REQUIREMENT 1: According to the TIF guidelines, in what year does Reinvestment Zone Number Two expire?
REQUIREMENT 2: Reproduce the passage of the TIF guidelines starting with "- A developer" and going on through "of the area.", substituting "compensated" for "reimbursed".
REQUIREMENT 3: Resume the Waco tax increment financing guidelines after their final sentence and keep writing.

DOCUMENT TEXT:
>> BEGIN

TIF Increment Financing Guidelines
What is it?
Tax increment financing (TIF) is a concept, which was developed as an
economic development strategy for assisting in the development or redevelopment
of economically distressed or blighted areas of a municipality, where
such development or redevelopment would not occur solely through private
investment within the reasonably foreseeable future.
How is it used?
Tax increments are simply increase in property tax revenues over and
above a base value established by the municipality in the base year. The
purpose of TIF is to facilitate development or redevelopment of an economically
disadvantaged area. This is done through the use of the tax increment
captured to make public improvements, or assisting in private initiatives,
within the zone, thereby enhancing the value of real property located
within the zone and any structures attached thereto. This can be done
through either direct cash payments to fund project costs or through various
financing methods, including the issuance of TIF bonds and notes.
- A developer may pay the cost of approved public improvements associated
with a private development and be reimbursed over time from the increment
associated with the development of the area.
- Public improvements may be paid for directly with increment funds
to encourage further development in the zone.
- Public improvements may be funded by the sale of bonds that will be
repaid over time out of tax increments.
Reinvestment Zones - Waco has three established tax increment financing
zones (see map):
- Reinvestment Zone Number One for Tax Increment Financing (TIF#1):
West of the river, the zone extends from Gurley Lane up to Lake Shore
Drive. East of the river, the zone extends from Chapel Hill to Waco
Drive, and from Herring Avenue to the confluence of the Bosque and Brazos
Rivers. The zone, which was established in 1982 in anticipation of mixed-use
development along the Brazos River expires in 2022.
- Reinvestment Zone Number Two for Tax Increment Financing (TIF#2):
Established in 1983 at the request of a developer, this zone is bounded
by the Brazos River and MLK Jr. Boulevard on the east and Waco Drive
and Herring Avenue on the north and south. The zone will expire in 2023.

>> END

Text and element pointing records
>> BEGIN

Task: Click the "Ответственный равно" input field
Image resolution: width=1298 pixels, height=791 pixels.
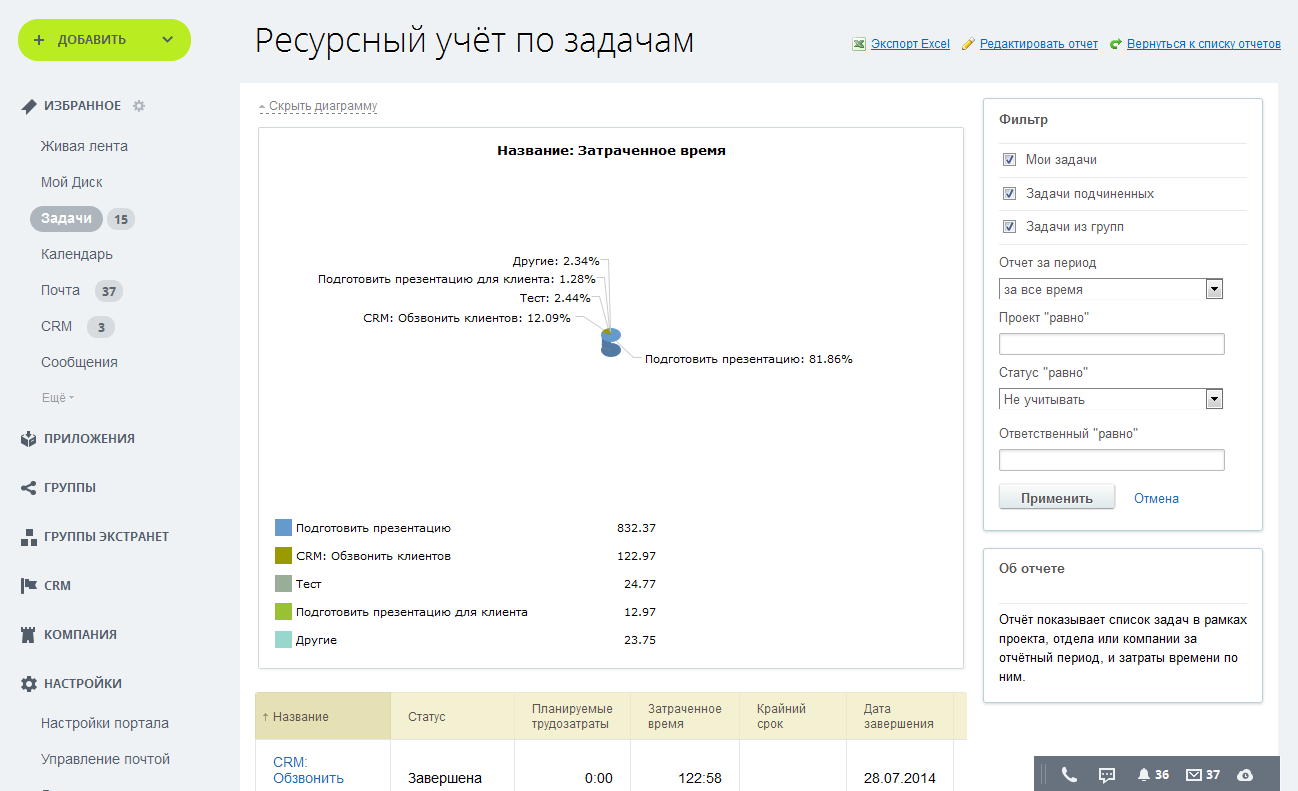Action: point(1111,460)
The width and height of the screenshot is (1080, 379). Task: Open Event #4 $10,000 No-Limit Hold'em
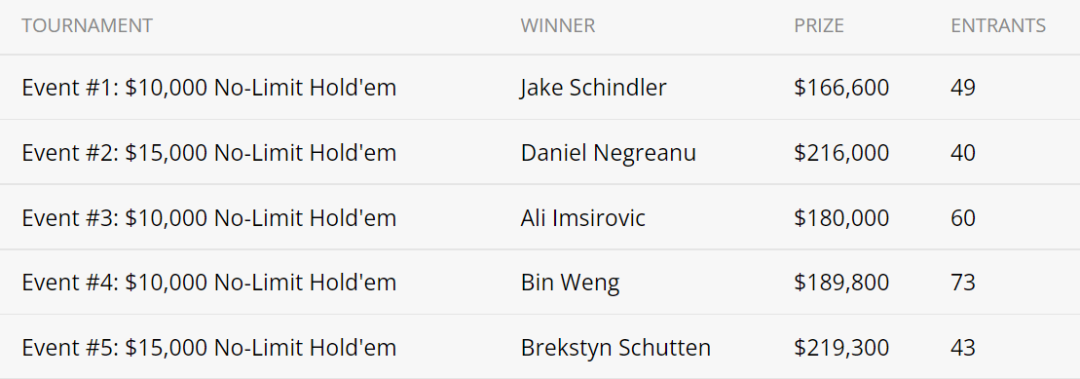click(209, 283)
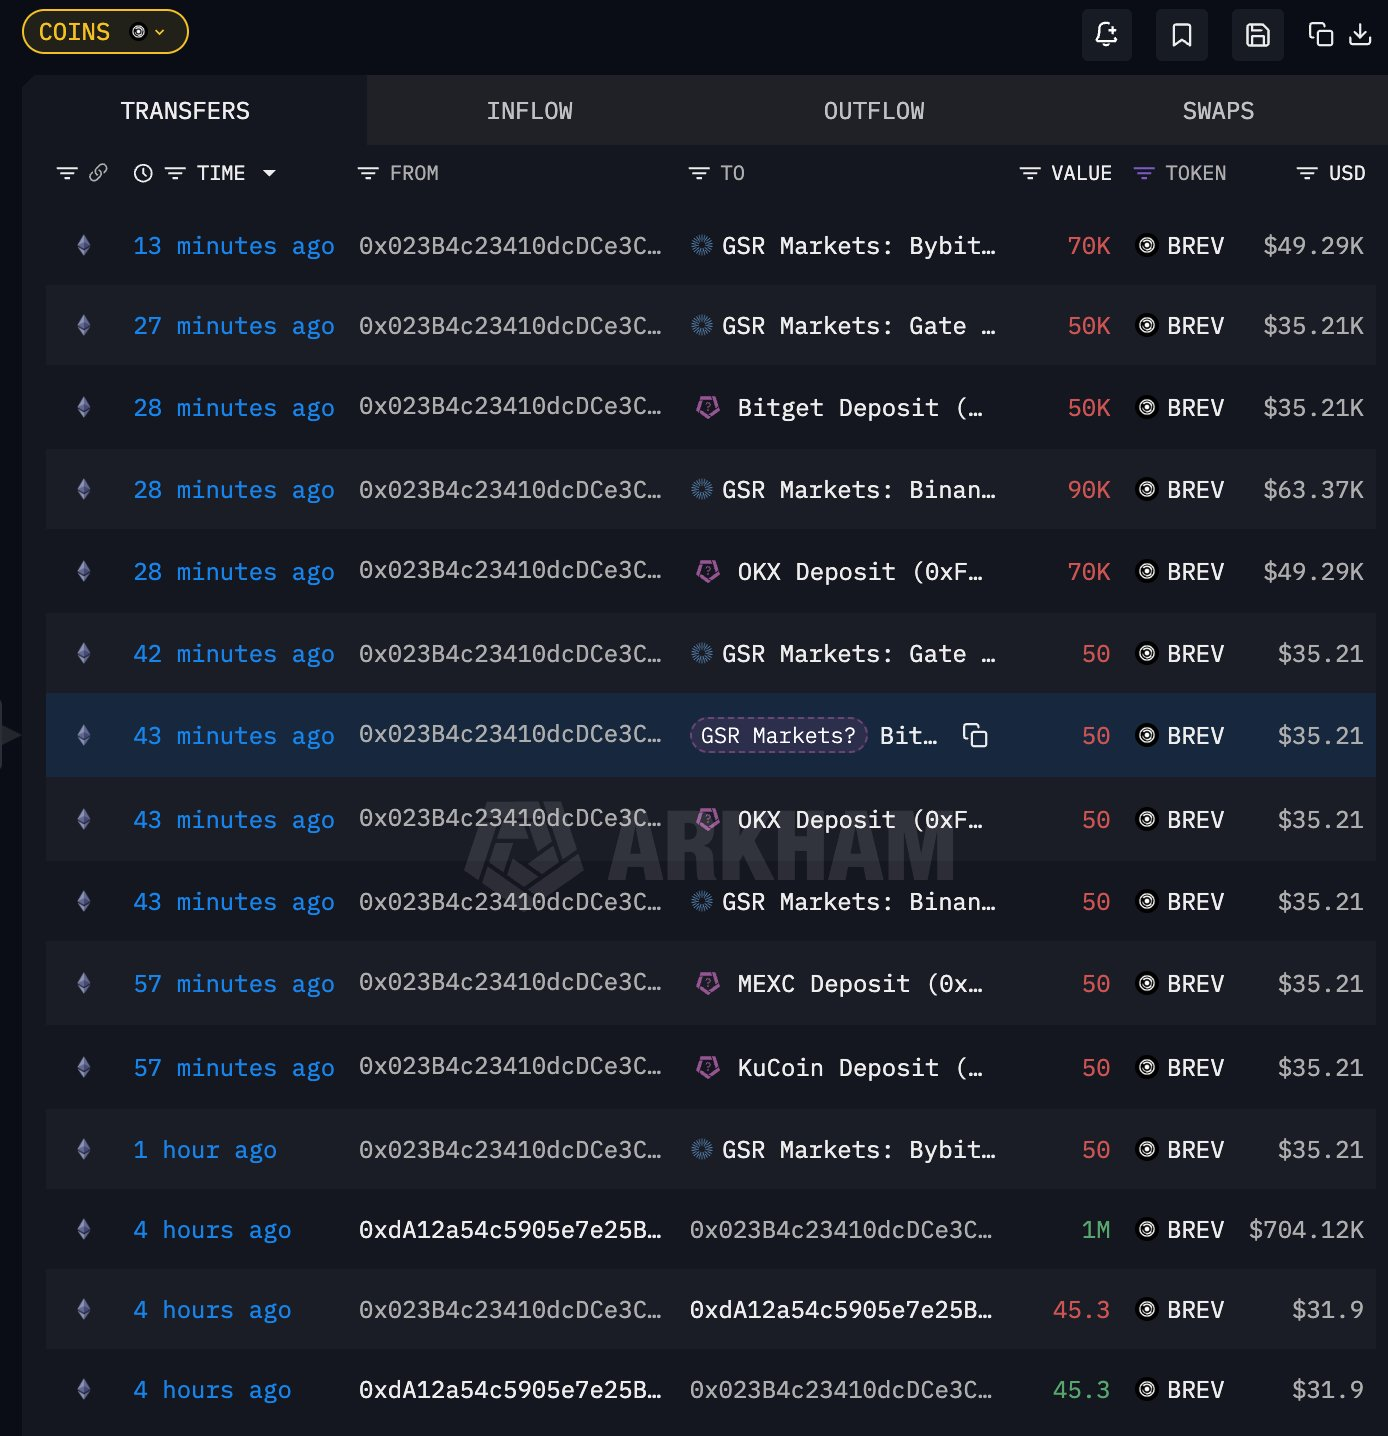
Task: Open the VALUE column filter
Action: click(x=1029, y=173)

>> END

REPLY 1: 2023

REPLY 2:
- A developer may pay the cost of approved public improvements associated
with a private development and be compensated over time from the increment
associated with the development of the area.

REPLY 3:
- Reinvestment Zone Number Three for Tax Increment Financing (TIF#3):
Bounded by the Bosque River, Lake Shore Drive and North 19th Street,
this zone, which was established in 1986 at the request of a developer
in anticipation of a mixed-use development project will expire in 2026.
TIF funds can be used to fund the following types of projects:
- the installation of public works/utilities;
- project costs related to the cost of buildings, schools or other educational
facilities owned by or on behalf of a school district, community college
district or other political subdivision of the state
- railroad or transit facilities;
- affordable housing;
- the remediation of conditions that contaminate public or private land
- the preservation of the façade of a private or public building; or
- the demolition of a public or private building.
The following is a sample of TIF approved projects:
- Museum District Plan: plan that addresses traffic flow, landscaping,
pedestrian and vehicular circulation, and parking in Texas Ranger/Sports
Hall of Fame, Baylor University area. $53,061
- Sul Ross Project: funded property acquisition, landscaping,
fencing, plumbing and parking lot improvements associated with Sul Ross
- Behrens Loft Apartments: water and sewer utilities extension,
streetscaping and lighting, sidewalk improvements. $77,500
- MLK Bicycle/Pedestrian Trail: extension of the riverwalk from
Herring Avenue on the west side to area adjacent to the old railroad
depot (Bridge Street). $157,850
- American Football Coaches Association: parking lot, sidewalk
and landscape improvements, water and sewer services, concrete and drainage
The following questions are provided to help potential applicants determine
- Does the proposed project leverage dollars? Are other sources of support
being sought, if so from whom? How much of the projects cost will come
from sources other than the TIF?
- Will the proposed project benefit the general public?
- Is the project consistent with TIF Goals and Objectives? The City
of Waco's Comprehensive Plan? Brazos Corridor Development Plan?
- Does the completion of this project assist in the development or redevelopment
of an economically distressed area where development/redevelopment is
not occurring solely through private investment?
Administrative Structure & Process:
The City Council appoints a Board of Directors to oversee the development
of project and financing plans and act in an advisory capacity concerning
development activity and expenditure of increment funds in each of the
three zones. The board consists of eight members - the City Council appoints
five members, and the participating taxing entities (McLennan Co., Waco
ISD, McLennan Community College) appoint one member each.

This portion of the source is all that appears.